Using tables
Overview
As the fundamental data-containing entity on Redivis, you will likely be interacting with tables a lot. While tables can just be downloaded, it will often be easier and more performant to work with tables directly on Redivis, particularly when the table is large.
Exploring tables
To develop a baseline understanding of a table and its contents, you will often start by viewing the table. You can browse its variables, read univariate summary statistics, scroll through cells, and execute one-off SQL queries to better understand a table's contents.
Querying in a transform
Tables can be referenced by any transform in a workflow. Transforms allow you to construct queries that filter, join, merge, and compute upon any table on Redivis, at scale. Every transform produces a single output table, which can subsequently be used for downstream analysis.

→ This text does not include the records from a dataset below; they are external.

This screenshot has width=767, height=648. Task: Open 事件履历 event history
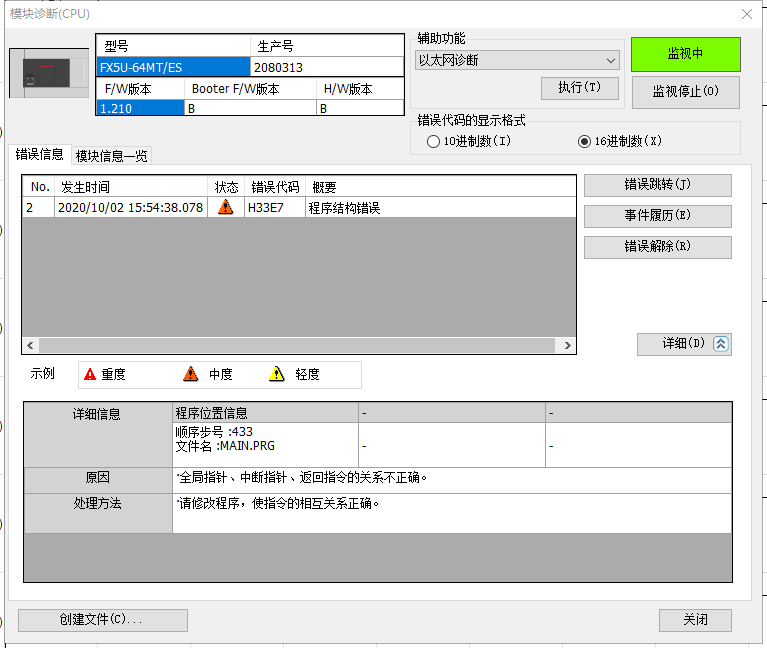[657, 216]
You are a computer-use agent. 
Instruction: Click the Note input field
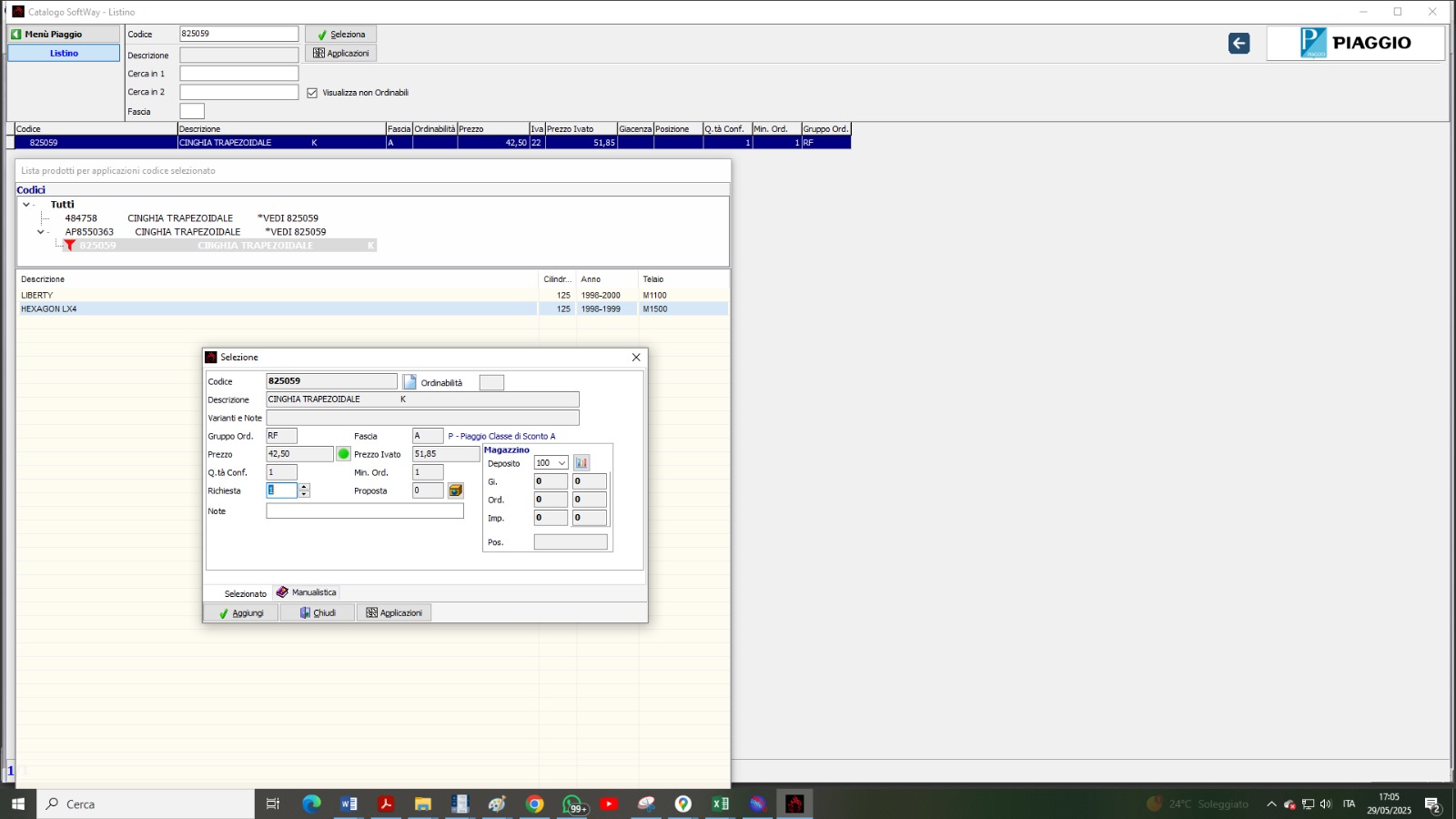pyautogui.click(x=364, y=511)
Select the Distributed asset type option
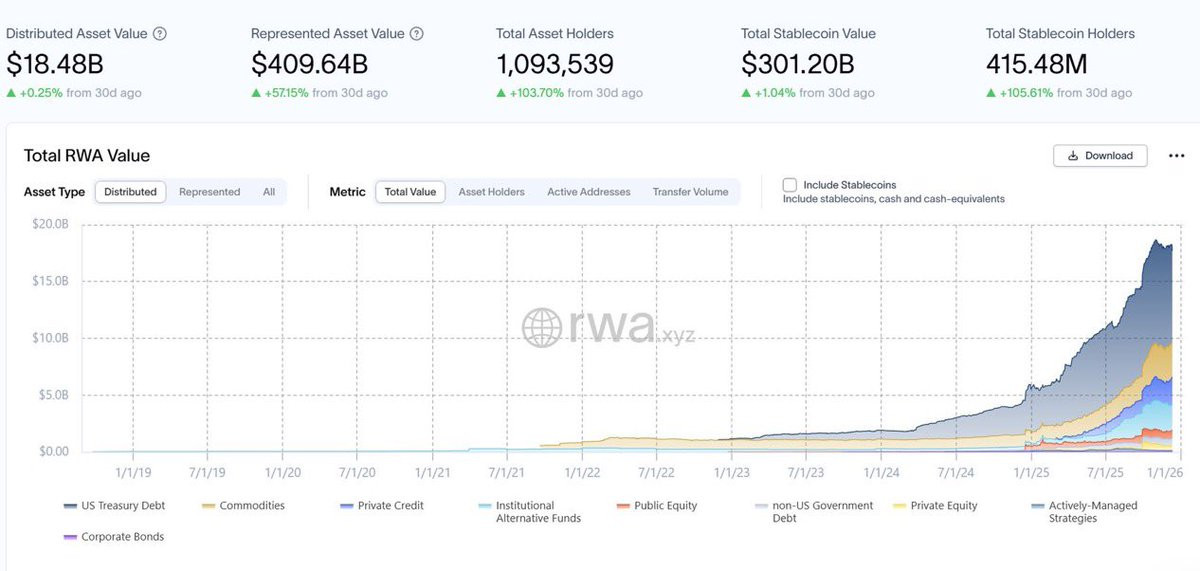Screen dimensions: 1200x571 (x=131, y=192)
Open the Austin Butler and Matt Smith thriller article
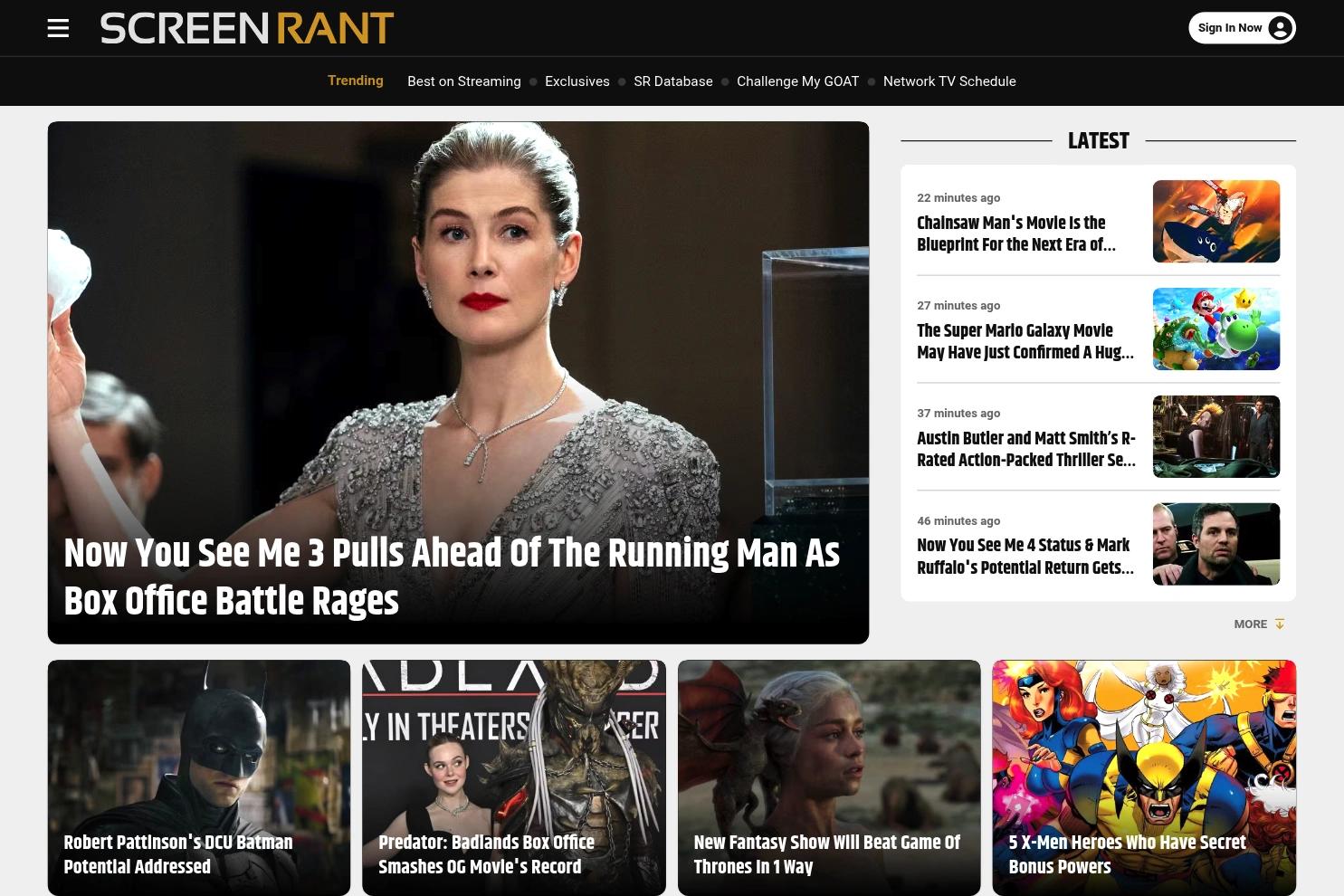 point(1026,449)
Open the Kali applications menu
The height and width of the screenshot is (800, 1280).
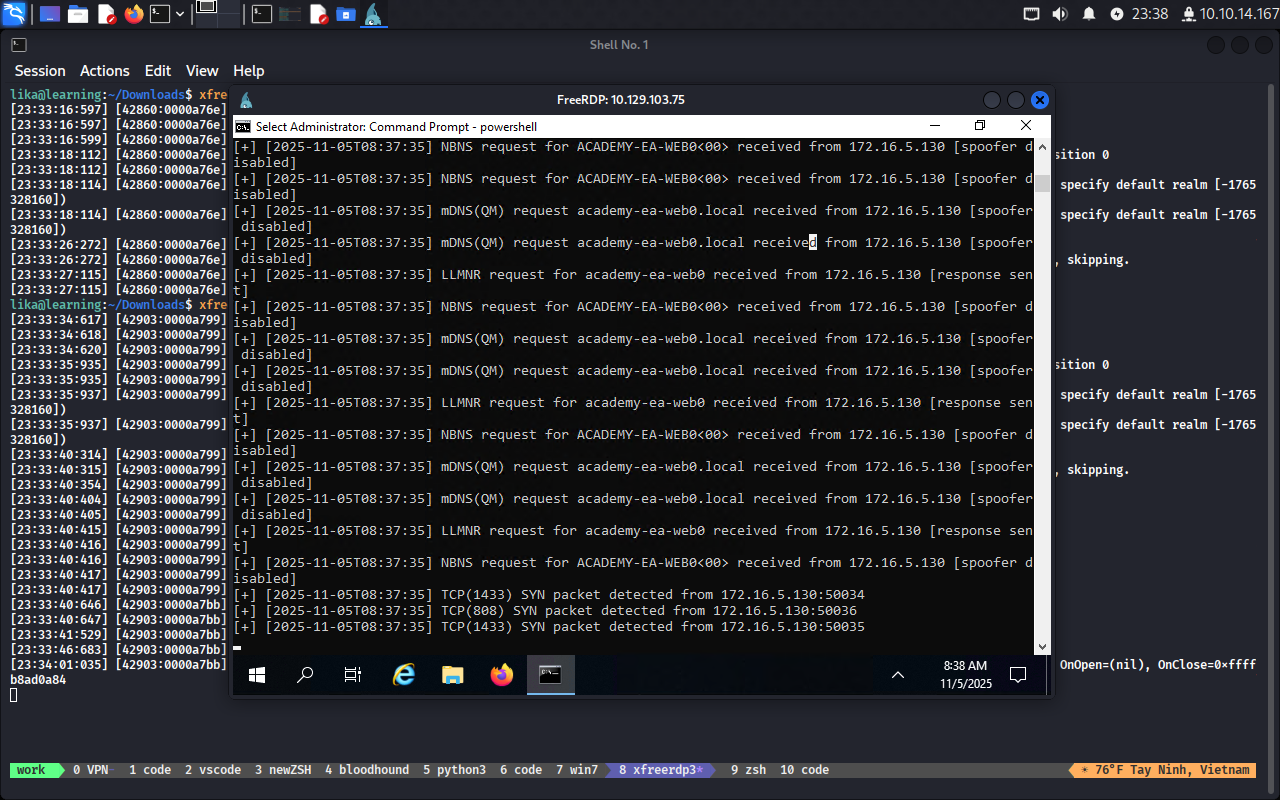tap(14, 14)
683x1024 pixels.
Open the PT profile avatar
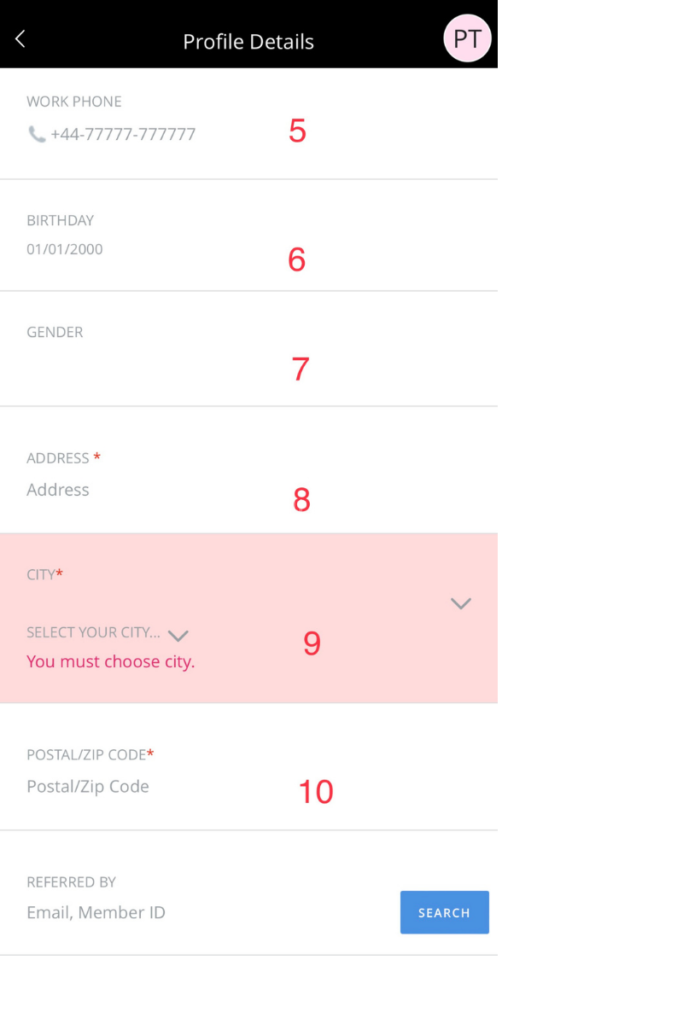pos(467,40)
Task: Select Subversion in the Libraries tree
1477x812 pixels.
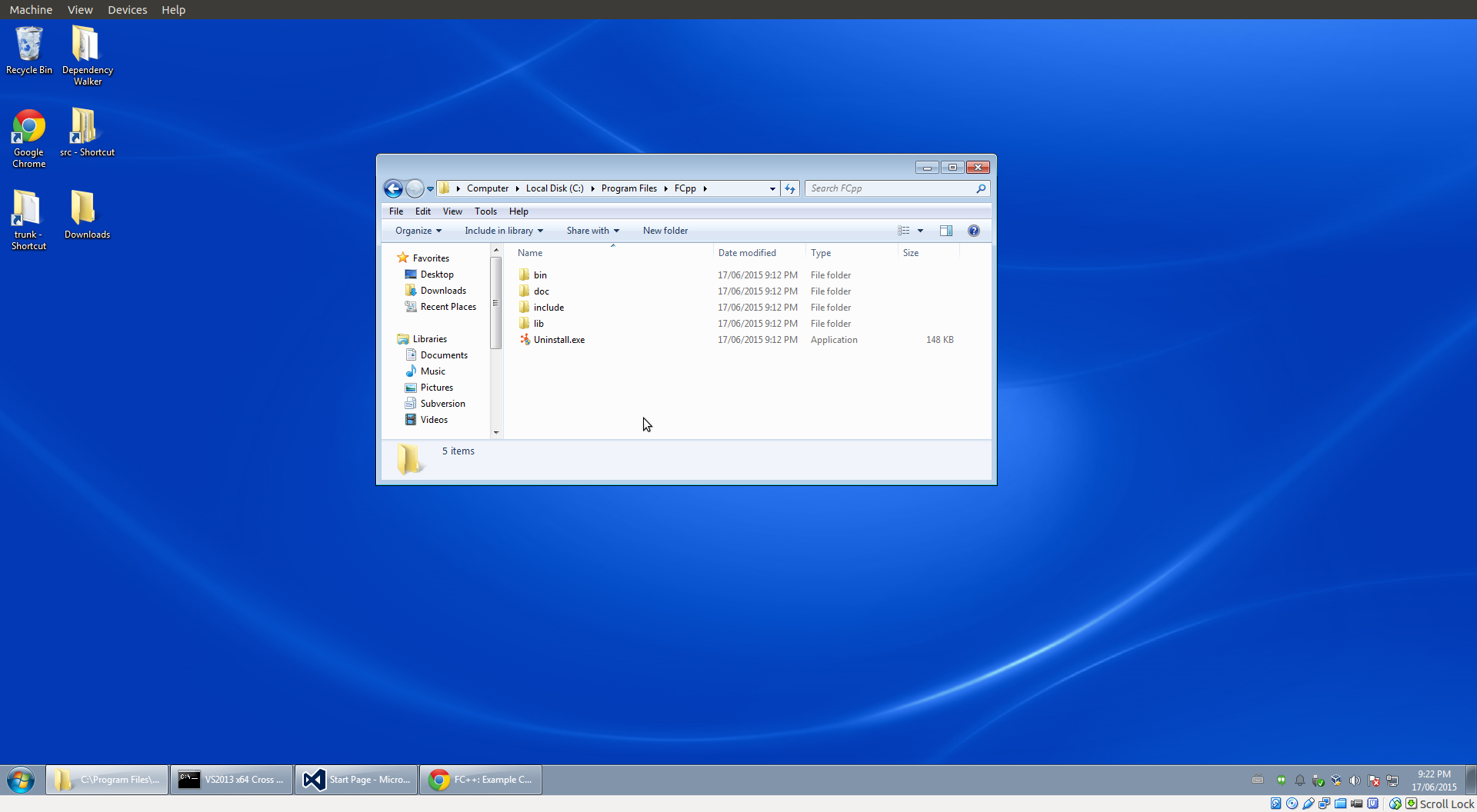Action: [442, 404]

Loading and querying in a notebook
Tables can also be referenced by any notebook in a workflow. These notebooks allow you to execute Python, R, Stata, and SAS code within a flexible computational environment. The code that you write in a Redivis notebook is the same as what you would write from any external system referencing Redivis tables, ensuring portability of your analysis.
Importing into a dataset
Finally, tables can be imported into datasets! This can be helpful when you're using workflows to construct a "cleaned" version of a dataset, or when you want to store a final, permanent artifact of your analysis results.